Delightful, Delicious, DELIRIO
“Cerrado por remodelación” admonished the handwritten sign pasted to the shuttered door of chef/TV diva Monica Patiño’s N.Y./Parisian style deli, Delirio. We D.F. residents all know what that means. It’s a close cousin of the Mexican’s reluctance to ever say “no”. Will it re-open? Shall we hold our collective breaths for the dreamed of renovation? No way. But, amazingly, Ms. Patiño & Co. have taken to heart the failings of the previous incarnation of their unique gourmet emporium and re-inaugurated in a highly improved version. The pretty retro resto/store, located on the corner of Monterrey and Alvaro Obregón in La Roma, has been opened up and fit with rustic bistro tables.
The shelves have been re-stocked with products, almost all of which are artesanally produced and local. Gone are the useless Asian items, the mediocre imported oils and vinegars, the overpriced breads, the exorbitant wines. In their place are smartly packaged store-branded products, carefully selected and priced to sell. And all of them are hecho en México. Olives and olive oil from Baja California are both green and fruity. A whole shelf is dedicated to a pastel rainbow of house-made marmalades that make good gifts. Breads are varied and of excellent quality. A small, but well-chosen stock of national wines, in a range of prices from $200-400 (pesos) are worth sampling – many are unavailable elsewhere. Behind the deli counter, several salads are made fresh daily, as are pâtés and terrines, cakes and tarts.
There are European-style cheeses and preserved meats, all made in central Mexico, which perhaps should be renamed “little France”. I caught the boss herself overseeing her kitchen on a recent rainy Monday. An advocate of ‘Slow’ and local foods, Patiño explained that she has decided to put her money where her mouth is. “Most of what we offer is Mexican-made and organic as well” she proudly proclaimed. Now an eat-in establishment with tables and chairs inside and out, customers can select from the charcuterie offerings, design an upscale sandwich, and grab a drink—all, usually, for under $100 pesos. Ambiance is adult – no loud music or TVs in sight – and you are surrounded by good smells, busy chefs and dappled sunlight.
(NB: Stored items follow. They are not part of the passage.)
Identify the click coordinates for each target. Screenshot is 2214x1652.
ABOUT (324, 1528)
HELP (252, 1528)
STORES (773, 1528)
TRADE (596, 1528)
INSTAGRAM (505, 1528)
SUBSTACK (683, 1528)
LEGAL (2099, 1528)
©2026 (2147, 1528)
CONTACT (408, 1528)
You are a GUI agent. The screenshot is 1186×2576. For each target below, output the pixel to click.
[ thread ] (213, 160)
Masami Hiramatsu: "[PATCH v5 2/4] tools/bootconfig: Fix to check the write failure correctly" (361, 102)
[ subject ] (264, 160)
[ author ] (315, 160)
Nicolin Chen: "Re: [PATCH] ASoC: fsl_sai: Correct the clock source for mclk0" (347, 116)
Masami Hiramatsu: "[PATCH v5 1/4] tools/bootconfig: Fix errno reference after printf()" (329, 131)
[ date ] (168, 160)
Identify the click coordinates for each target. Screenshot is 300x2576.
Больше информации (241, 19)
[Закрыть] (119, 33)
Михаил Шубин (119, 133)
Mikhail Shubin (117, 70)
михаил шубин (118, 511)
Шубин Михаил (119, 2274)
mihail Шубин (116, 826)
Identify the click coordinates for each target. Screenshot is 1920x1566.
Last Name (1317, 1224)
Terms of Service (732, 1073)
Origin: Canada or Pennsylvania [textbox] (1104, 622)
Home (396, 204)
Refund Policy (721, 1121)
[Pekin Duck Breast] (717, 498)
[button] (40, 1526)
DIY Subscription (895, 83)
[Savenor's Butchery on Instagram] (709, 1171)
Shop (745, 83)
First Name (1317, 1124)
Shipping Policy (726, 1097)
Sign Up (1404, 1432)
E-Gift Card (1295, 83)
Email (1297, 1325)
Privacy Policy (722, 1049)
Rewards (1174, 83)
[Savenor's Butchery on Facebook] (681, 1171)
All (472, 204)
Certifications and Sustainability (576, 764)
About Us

The ratio of price to quality is good. It’s always nice to nice to see a diva make a comeback…good luck to Monica Patiño!
Note: As of late 2013, Chef Patiño has opened a lovely new venue for 'home cooking', Casa Virginia, in the space above Delirio. Call 5207 1813; you'll need a reservation.
Delirio de Monica Patiño
Monterrey 116 (corner Alvaro Obregón), Colonia Roma
Tel. 5584 0870
Open Tuesday-Saturday 9AM-9PM, Sunday until 7; closed Monday
A note to my readers: Hear my interview with Ana Maria Salazar from her national news show - click here.
Andrea Mtz. July 25, 2011 Por favor tengan cuidado al visitar el restaurante, se roban las bolsas y nadie se hace responsable, en el Ministerio Público correspondiente tienen varias actas levantadas por lo mismo.
NG replies: To Andrea who warns that bags can be robbed here: bag snatching is endemic to all public places in Mexico (and in other big cites (like New York & Paris), especially where people sit outside, such as in sidewalk cafés. It is not the fault of the restaurants themselves, and I don't blame them for NOT taking responsibility. Do not leave your bag or computer hanging behind you on a chair, your cell phone next to you on the table, or walk away from your belongings here or anywhere else. Be a smart city dweller and it will not happen to you.
Cuauhtemoc May 10, 2012 The food is delicious, and the prices are not very high. The restaurant has installed cameras and warning signs, trying to discourage robbers.